Where do you start? Take a look at your critical initiatives across the organization. Ask yourself which ones are going to provide the most strategic value over the next 12 months. Pick 3 and define the value of those initiatives. Are they about increasing/decreasing time, revenue growth, cost cutting, elevating customer value? Figure out how improvements should be measured. Set up serious targets and a process to manage improvements. Roll up your sleeves and get rid of the Zombies. And while again this is self serving, it does not make it less true – hire a consultant. Have someone independent to the organization ask the questions. Especially if this is a new concept inside the organization. People don’t like change, they fear it will expose them or put them at risk. This can lead to the wrong motivation for process improvement.
Stuff: This can be projects, tasks, subtasks, processes, or simply job justification work.

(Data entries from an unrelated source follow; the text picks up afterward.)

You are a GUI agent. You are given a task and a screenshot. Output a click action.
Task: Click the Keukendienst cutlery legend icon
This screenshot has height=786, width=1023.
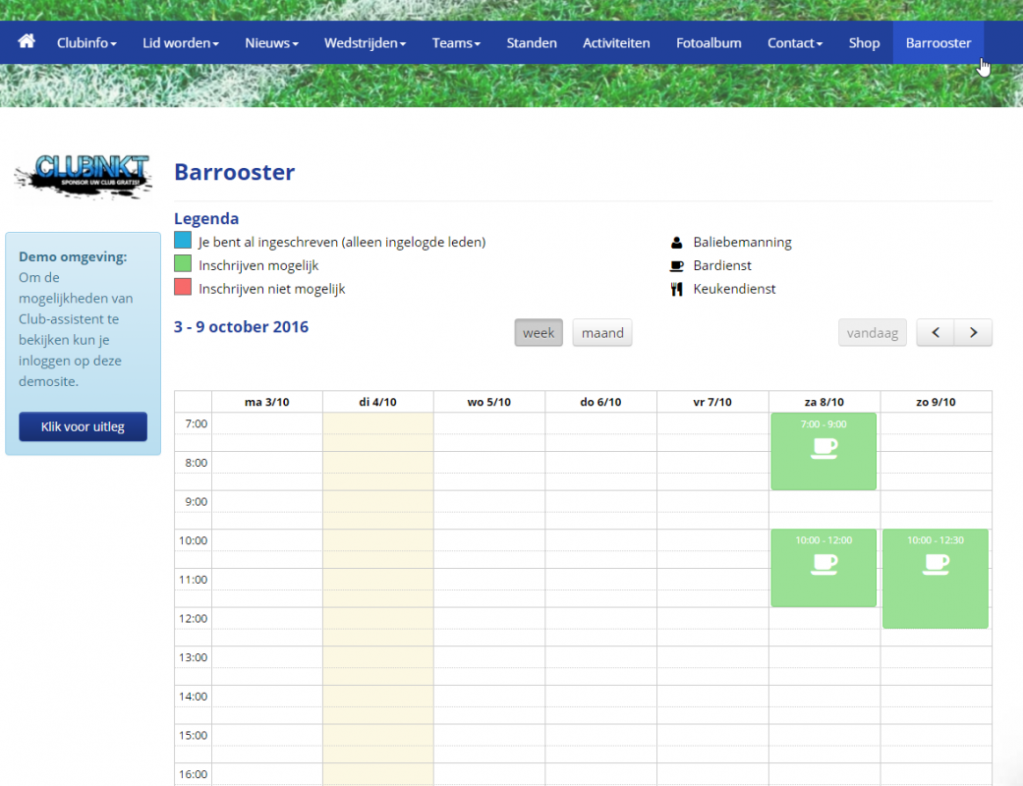point(676,289)
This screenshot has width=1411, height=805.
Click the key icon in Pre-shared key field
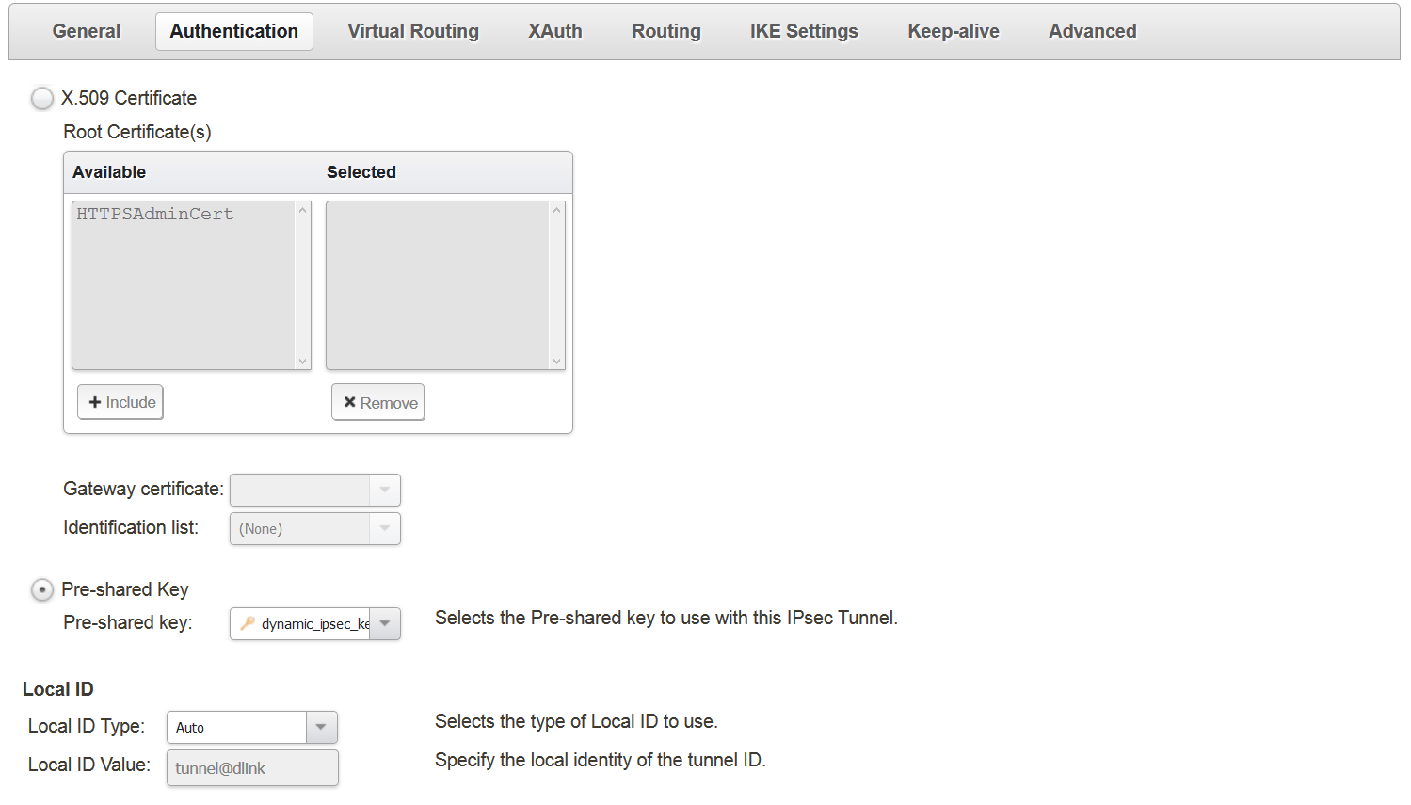click(248, 623)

Identifying these “zombie processes” early in the project allows you to gain consensus that they really do need to be eliminated, identify the resources and plan for discontinuing the process, and most importantly, ensuring that the process is actually discontinued. Many times a project will be completed, and only later is it discovered that work you thought was discontinued has been subtly reassigned, renamed, or redesigned (i.e., creating the report in Excel instead of printing the old canned report and sending it to the same distribution list). After identifying the zombie, trace the information it produces through the entire organization to be sure you’ve completely eliminated it.
I had a boss who used to make me prepare spreadsheets detailing the status/process of a client we were bringing on board. However he made me update them multiple times a day with very minor items and then never used any of it. This is also the same boss who would ask us to have daily meetings regarding this client and then he wouldn’t show or he would be in the meeting but on the phone the whole time. It was torture.

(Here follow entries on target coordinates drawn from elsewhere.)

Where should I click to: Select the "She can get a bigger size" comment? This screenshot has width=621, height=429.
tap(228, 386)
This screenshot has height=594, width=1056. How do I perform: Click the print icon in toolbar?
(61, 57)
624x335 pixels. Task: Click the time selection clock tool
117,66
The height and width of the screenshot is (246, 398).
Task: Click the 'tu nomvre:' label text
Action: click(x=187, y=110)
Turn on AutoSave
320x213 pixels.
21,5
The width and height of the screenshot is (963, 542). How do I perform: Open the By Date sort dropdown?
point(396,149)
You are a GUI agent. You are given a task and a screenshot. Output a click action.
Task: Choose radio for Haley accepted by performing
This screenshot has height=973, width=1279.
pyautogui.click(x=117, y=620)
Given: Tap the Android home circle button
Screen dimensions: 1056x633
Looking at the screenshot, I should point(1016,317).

I have seen a great many situations like the example pointed out. Think about the number of times you hear people talk about job justification.
Examples
– An analyst spends a good portion of her time creating weekly/bi-weekly reports that no one uses. The analyst here thought they were often used and no one ever told her otherwise
– Approval processes that are always rubber stamped. This happens a great deal and often it creates a different set of problems within the culture. The additional problems can be additional controls being put in place which are equally ignored, or people ignoring the reason the controls were put in place to begin with.
– A hiring process that takes 45+ days because of redundant or unnecessary policies and procedures. By the time the candidate is approved, the candidate has already taken another job and the process must start over.
– Tech support scripts that don’t allow the technician to use judgment first. Making the customer follow each step in the diagnostic process the same way, when the the first few steps have already been ruled out.